Afin de contester un FPS, il faut nécessairement introduire un recours administratif préalable obligatoire (RAPO) dans un délai maximum d’un mois suivant la date de notification de l’avis de paiement du FPS. Pour être recevable, le RAPO doit :
• Etre envoyé par lettre recommandée avec demande d’avis de réception, • Préciser les faits et les moyens sur lesquels la personne s’appuie pour contester le FPS, • Etre accompagné d’une copie de l’avis de paiement du FPS et du certificat d’immatriculation du véhicule. L’examen du RAPO est effectué par l’autorité dont dépend l’agent qui a établi l’avis de paiement (Service contentieux - Police Municipale), dans un délai d’un mois suivant la date de réception du recours. Si l’autorité compétente accepte le recours, elle demande à l'agence nationale de traitement automatisé des infractions (ANTAI) de notifier au demandeur un avis de paiement rectificatif. En vertu de l'article R. 2333-120-15 du Code Général des Collectivités Territoriales, l'autorité qui a en charge l’examen des RAPO doit établir chaque année un rapport d’exploitation qui est présenté à l’organe délibérant de la collectivité ayant institué la redevance, et ce avant le 31 décembre de l’année N + 1. Ce rapport contient un tableau détaillé de suivi statistique des RAPO et précise les motifs des recours ainsi que les suites données (annexe II du Code Général des Collectivités Territoriales). En seconde étape intervient la commission du contentieux du stationnement payant (CCSP). Cette commission NE peut être saisie qu’après une procédure préalable de RAPO, et qu’à la condition que le montant du FPS ait été préalablement payé par l’automobiliste.
La contestation de la décision de rejet d'un RAPO doit être formulée dans le délai maximum d’un mois. Le titre exécutoire (majoration du FPS) émis lorsque l’avis de paiement notifié n’a pas été payé est également contestable devant la CCSP, mais sans qu’un RAPO ne soit exigé.
6 recours ont été formés depuis le 1er septembre 2018 dont 4 ont été admis avec annulation des paiements.
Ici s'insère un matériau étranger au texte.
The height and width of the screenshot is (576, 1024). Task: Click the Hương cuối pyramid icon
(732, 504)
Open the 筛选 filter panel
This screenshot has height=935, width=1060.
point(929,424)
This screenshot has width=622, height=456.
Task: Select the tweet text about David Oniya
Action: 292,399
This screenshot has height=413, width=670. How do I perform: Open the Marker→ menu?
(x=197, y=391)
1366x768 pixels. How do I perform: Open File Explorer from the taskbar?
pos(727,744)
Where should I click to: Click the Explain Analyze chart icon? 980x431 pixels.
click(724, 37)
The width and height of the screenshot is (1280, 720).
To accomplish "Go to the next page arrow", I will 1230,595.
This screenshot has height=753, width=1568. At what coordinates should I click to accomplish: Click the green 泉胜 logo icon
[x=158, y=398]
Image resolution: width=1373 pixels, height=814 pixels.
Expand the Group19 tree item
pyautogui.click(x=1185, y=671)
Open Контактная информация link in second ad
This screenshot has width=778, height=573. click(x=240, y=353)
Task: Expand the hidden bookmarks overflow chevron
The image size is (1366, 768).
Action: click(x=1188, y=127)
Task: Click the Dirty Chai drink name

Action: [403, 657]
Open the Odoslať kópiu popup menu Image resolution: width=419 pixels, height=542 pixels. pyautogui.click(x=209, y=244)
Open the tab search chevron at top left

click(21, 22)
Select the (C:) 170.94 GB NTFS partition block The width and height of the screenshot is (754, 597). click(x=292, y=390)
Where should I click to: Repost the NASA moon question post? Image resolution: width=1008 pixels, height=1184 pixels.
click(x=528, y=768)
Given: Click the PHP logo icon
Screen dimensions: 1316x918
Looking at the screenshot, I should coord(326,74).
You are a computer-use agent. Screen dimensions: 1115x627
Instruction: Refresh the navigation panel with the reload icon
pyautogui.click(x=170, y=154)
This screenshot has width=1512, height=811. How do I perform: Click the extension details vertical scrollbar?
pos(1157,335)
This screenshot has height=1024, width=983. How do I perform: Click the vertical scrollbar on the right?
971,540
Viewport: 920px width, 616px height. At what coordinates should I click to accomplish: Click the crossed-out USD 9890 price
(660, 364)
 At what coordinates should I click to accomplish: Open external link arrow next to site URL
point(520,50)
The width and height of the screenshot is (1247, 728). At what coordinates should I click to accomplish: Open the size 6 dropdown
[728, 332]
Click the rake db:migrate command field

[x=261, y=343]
A la demande de Philippe ROLLET, Monsieur le Maire précise que 316 FPS ont été notifiés entre le 1er septembre et le 31 décembre 2018.
QUESTIONS DIVERSES
- Subvention de la région Auvergne Rhône-Alpes : 15 097 € pour l’aménagement du skate-park - Prochain conseil municipal le 6 mars 2019
- Commission des finances le 26 février 2019
- Prochain conseil communautaire le 7 mars 2019.
L’ordre du jour étant épuisé, la séance est levée à 19h15.